53     guarda in cielo Dhruva la migliore delle stelle o Nārada, le nuvole, e i mari e i fiumi e i laghi,
54     e guarda le quattro schiere dei padri nel loro aspetto o virtuoso, e guarda in me questi tre guṇa privi di forma
...
64     Sana, Sanatsujāta, Sanaka, Sanandana, Sanatkumāra, Kapila e Sanātana per settimo,
65     questi sette ṛṣi sono detti i figli della mente di Brahmā, sapienti per propria natura, intenti nel dharma della rinuncia,
66     essi sono i principali sapienti dello yoga, e della dottrina sāṃkhya, maestri dei trattati sulla liberazione, che praticano la dottrina della liberazione,
67    da qui io fui creato, e un tempo dall'immanifesto lo furono i tre guṇa, e quello che è lo kṣetrajña è stabilito ad esso superiore, questo io sono, la via di chi agisce è ardua da ripetere,
68     nel modo in cui è creato il vivente per le sue propria azioni, dell'agire o della rinuncia, volente o nolente ottiene il frutto...

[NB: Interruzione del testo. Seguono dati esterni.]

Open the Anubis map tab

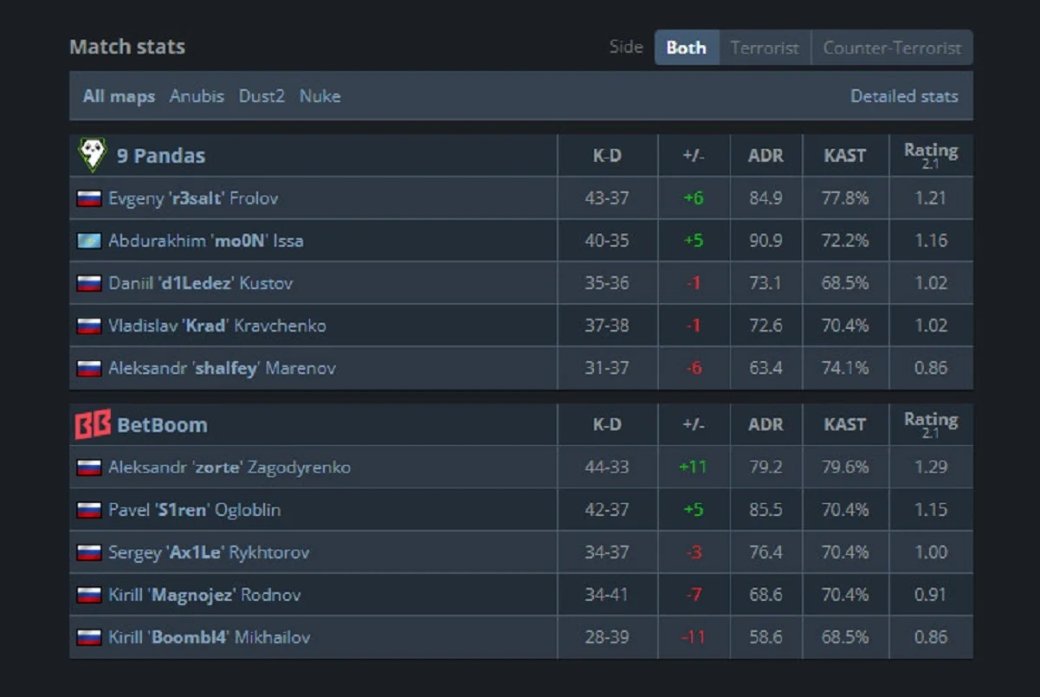[196, 96]
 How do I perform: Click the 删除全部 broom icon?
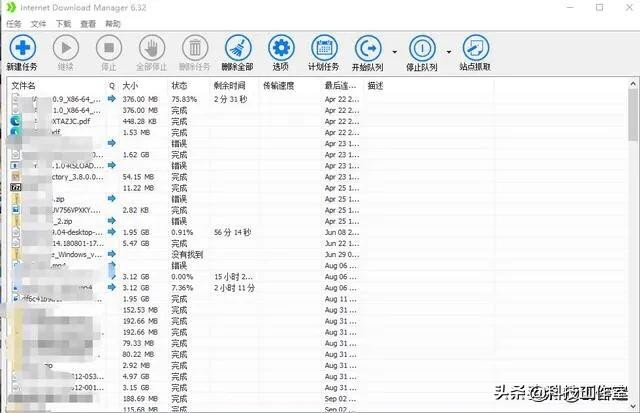coord(238,48)
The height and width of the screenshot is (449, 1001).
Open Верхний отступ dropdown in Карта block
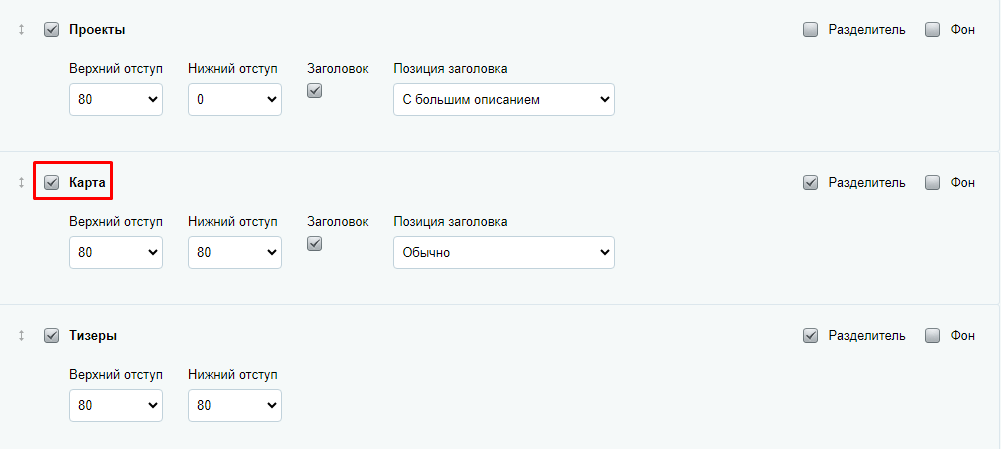point(116,252)
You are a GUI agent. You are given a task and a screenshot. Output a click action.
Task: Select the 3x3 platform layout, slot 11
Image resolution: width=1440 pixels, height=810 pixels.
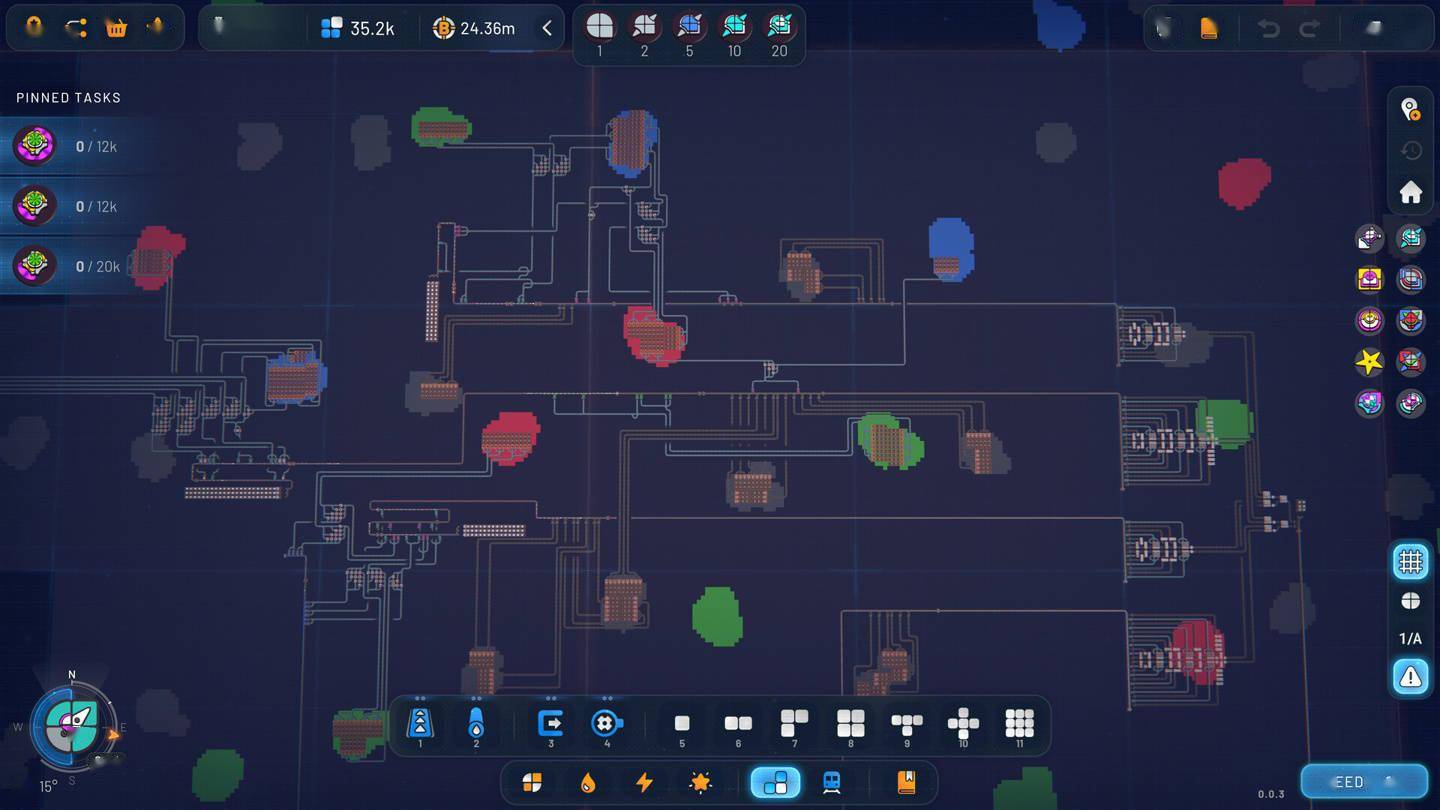1019,723
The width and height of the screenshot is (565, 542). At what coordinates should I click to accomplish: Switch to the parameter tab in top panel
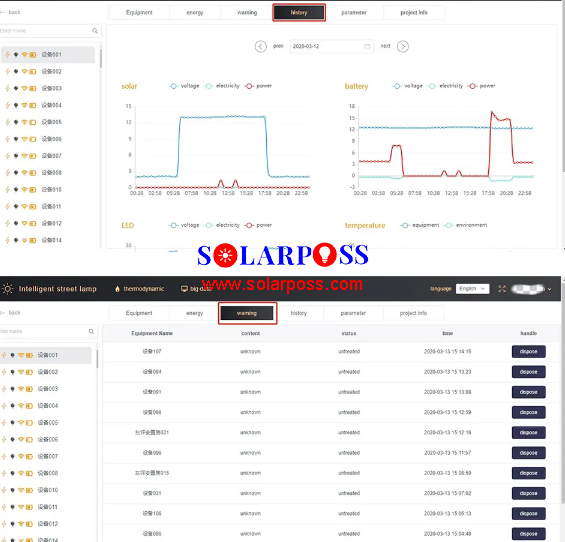pos(354,13)
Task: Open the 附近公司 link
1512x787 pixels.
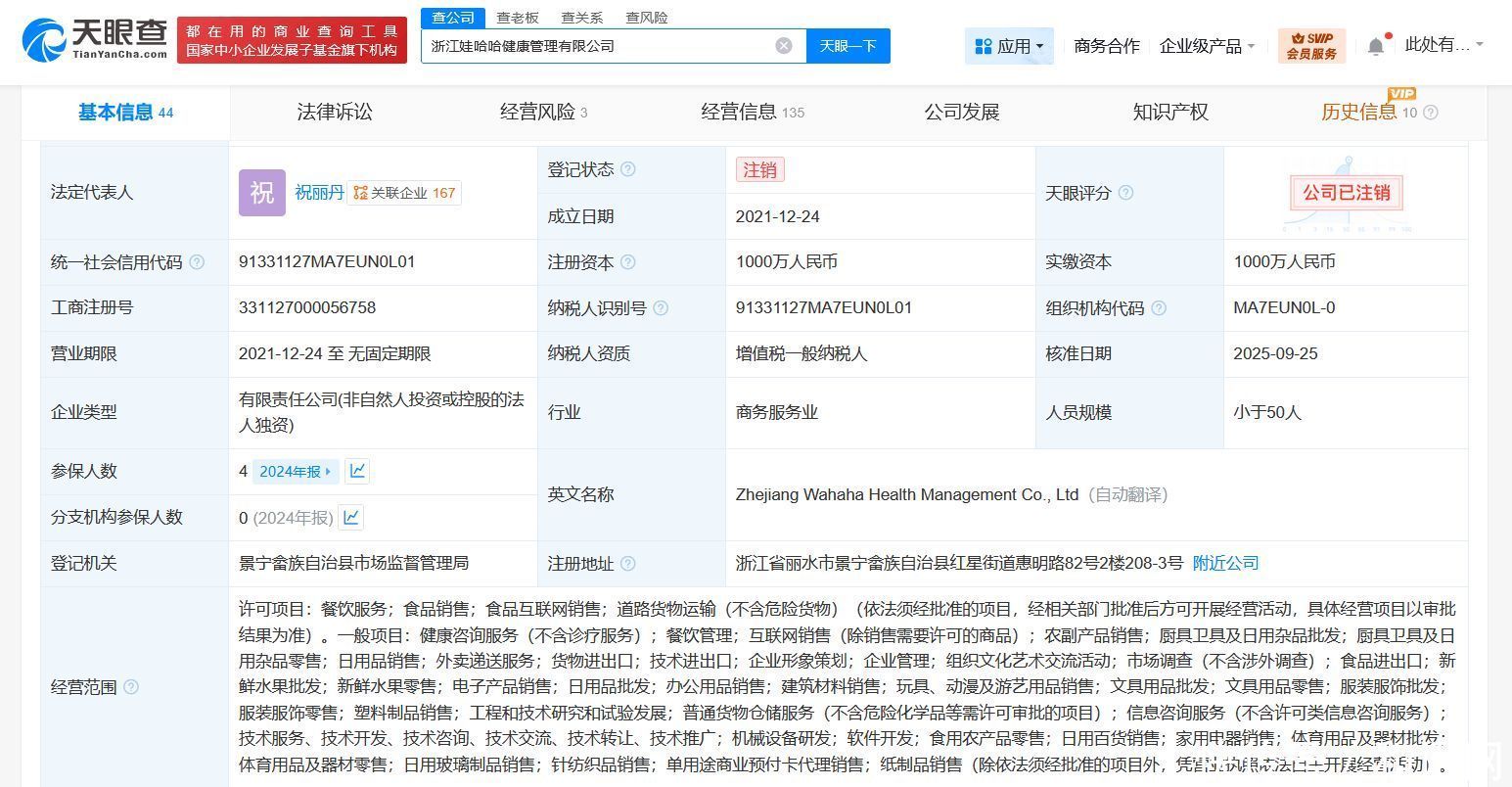Action: pyautogui.click(x=1225, y=563)
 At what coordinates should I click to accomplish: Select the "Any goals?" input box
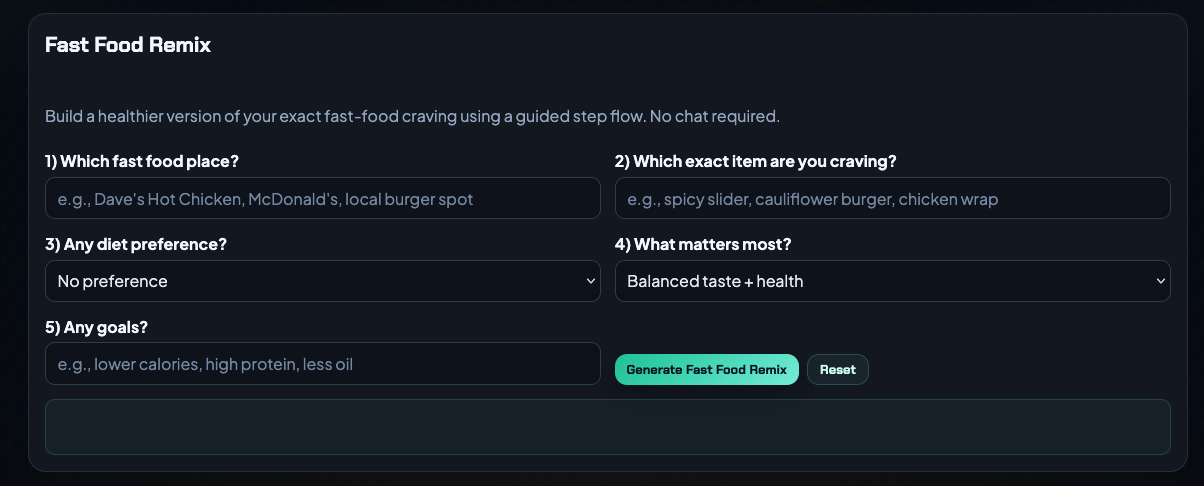pyautogui.click(x=322, y=364)
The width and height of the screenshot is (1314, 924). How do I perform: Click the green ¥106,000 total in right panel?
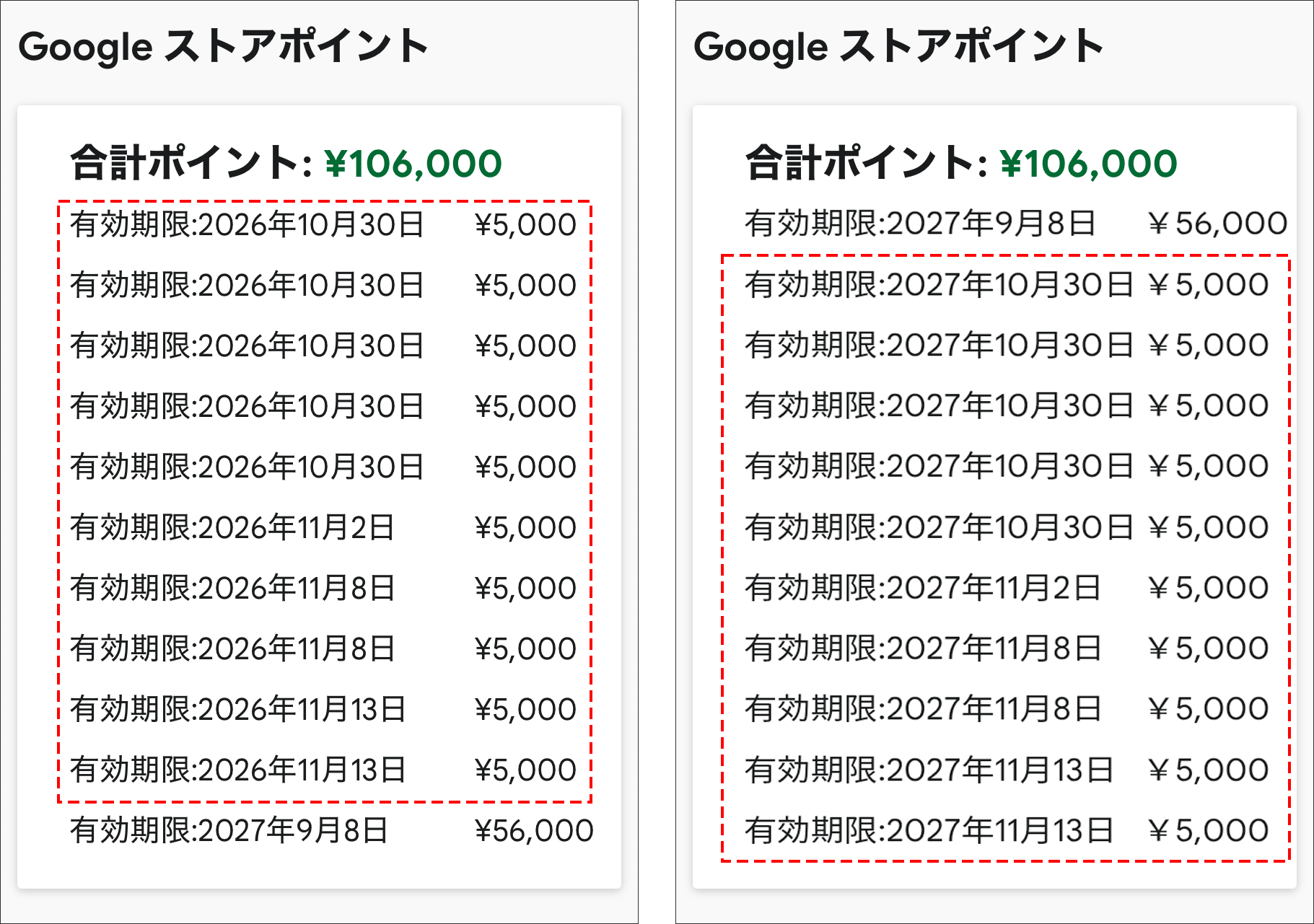pyautogui.click(x=1089, y=164)
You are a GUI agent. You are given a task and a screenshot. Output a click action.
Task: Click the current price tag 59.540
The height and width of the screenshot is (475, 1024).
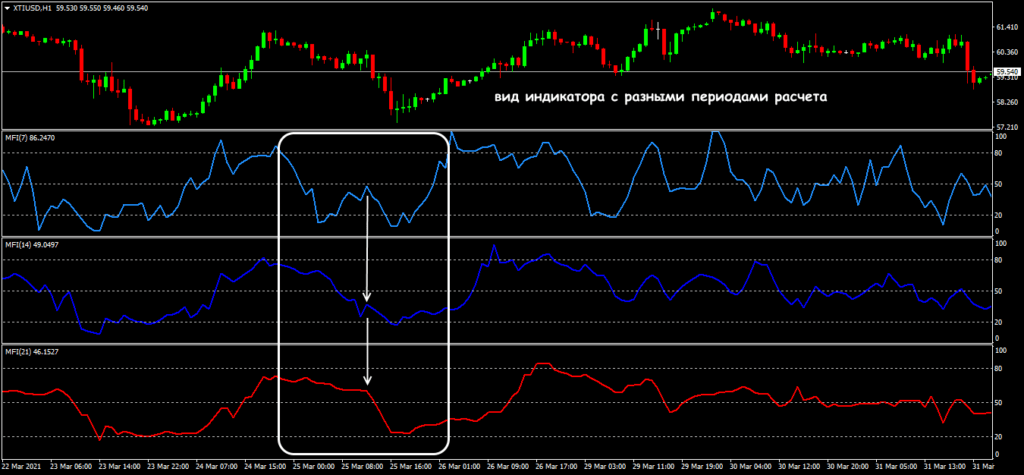1006,72
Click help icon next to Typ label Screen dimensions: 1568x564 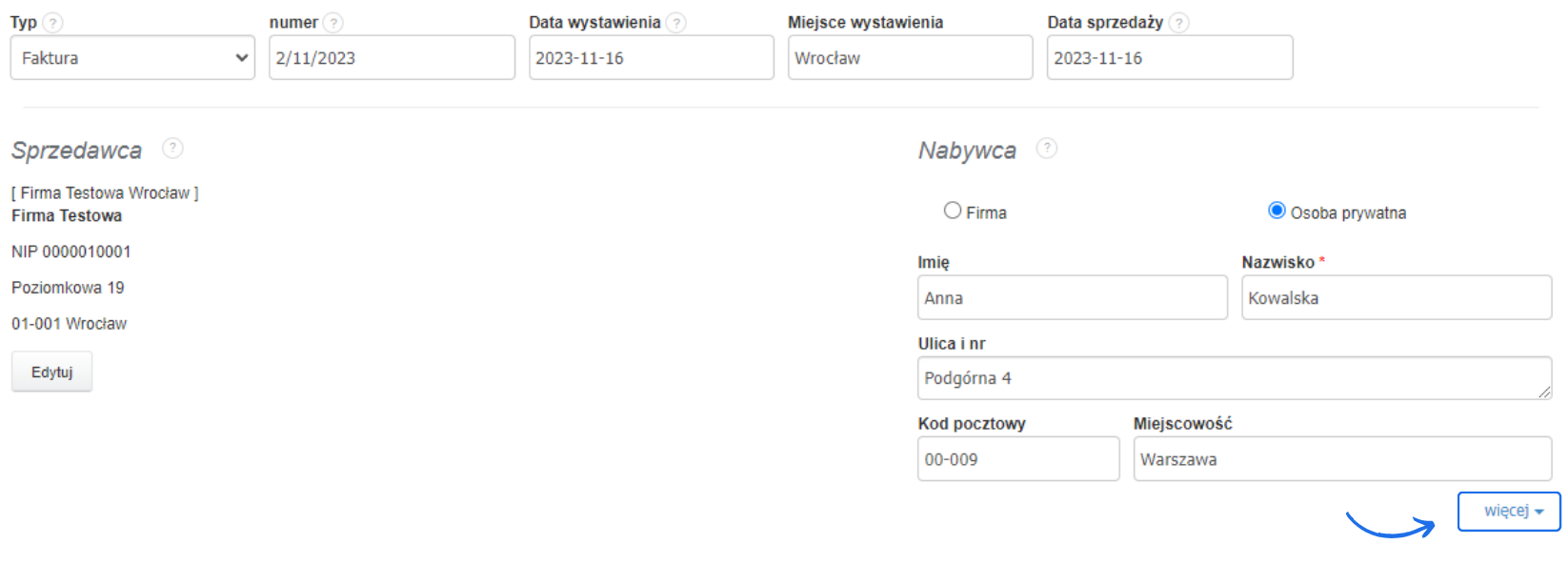tap(53, 23)
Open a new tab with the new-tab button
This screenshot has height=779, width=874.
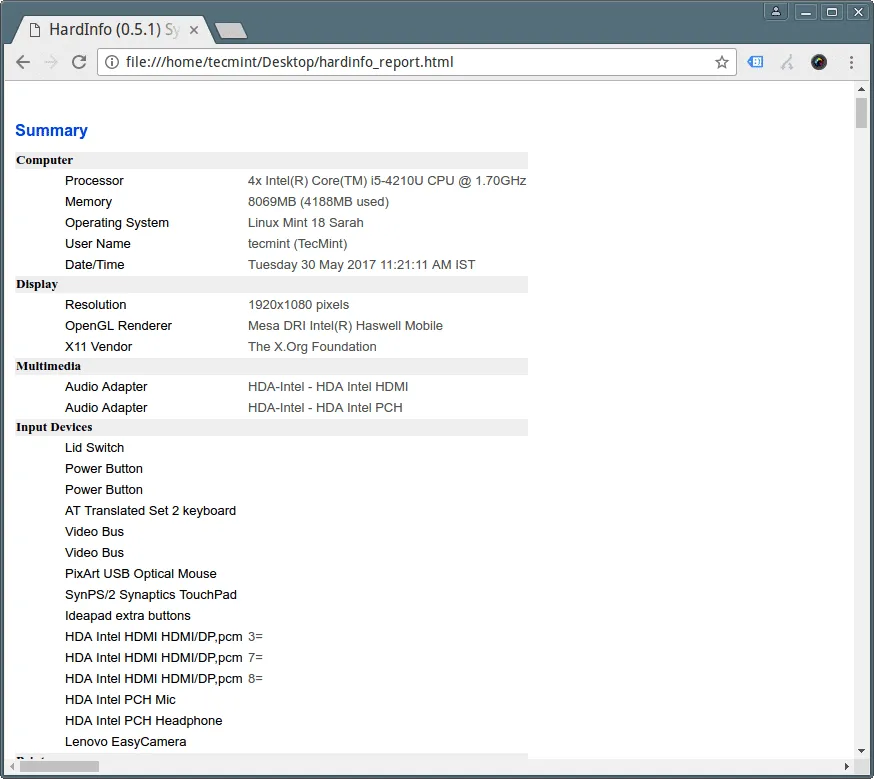coord(231,31)
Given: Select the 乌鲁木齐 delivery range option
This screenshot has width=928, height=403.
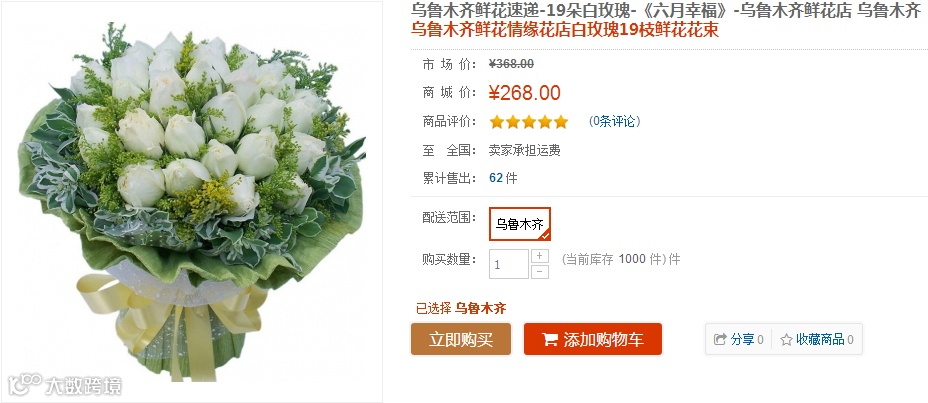Looking at the screenshot, I should [520, 224].
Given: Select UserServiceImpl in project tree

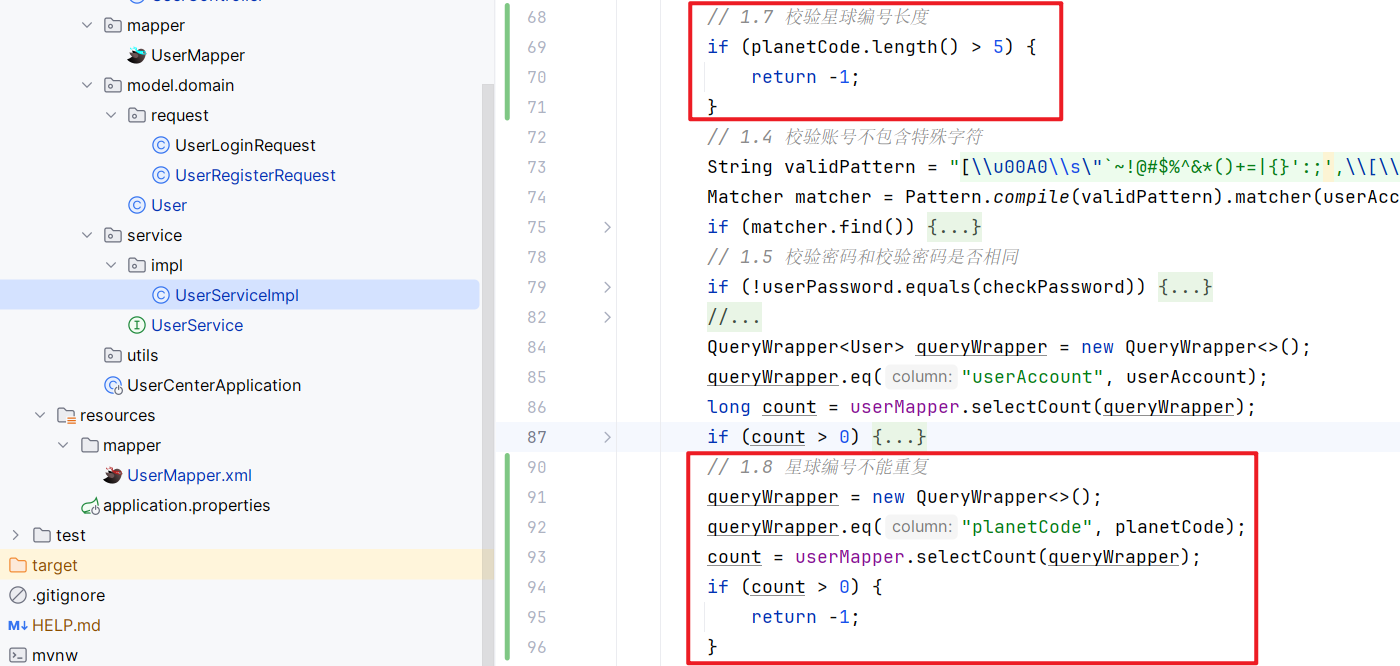Looking at the screenshot, I should 236,295.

[2] Confronta Bhagavad Gita 7.13:
"Deluso dai tre guna, il mondo intero non conosce Me, che sono al di sopra dei guna e inesauribile."

e Swami Nikhiliananda, in Hinduism : Its Meaning for the Liberation of the Spirit, ...con riferimento alle sue tre attività di creazione, conservazione e distruzione, Saguna Brahman è noto rispettivamente come Brahma, Vishnu e Rudra, o Siva. Questi formano la Trimurti, la trinità dell'induismo. L'influenza di rajas si vede nella creazione, di sattva nella conservazione e di tamas nella distruzione.

Kalidasa, il grande drammaturgo indù scrive: "Ciò che, prima della creazione, è il Brahman non duale, diventa soggetto a maya e assume, in associazione con i tre upadhi (guna), le forme di Brahma, Vishnu e Siva."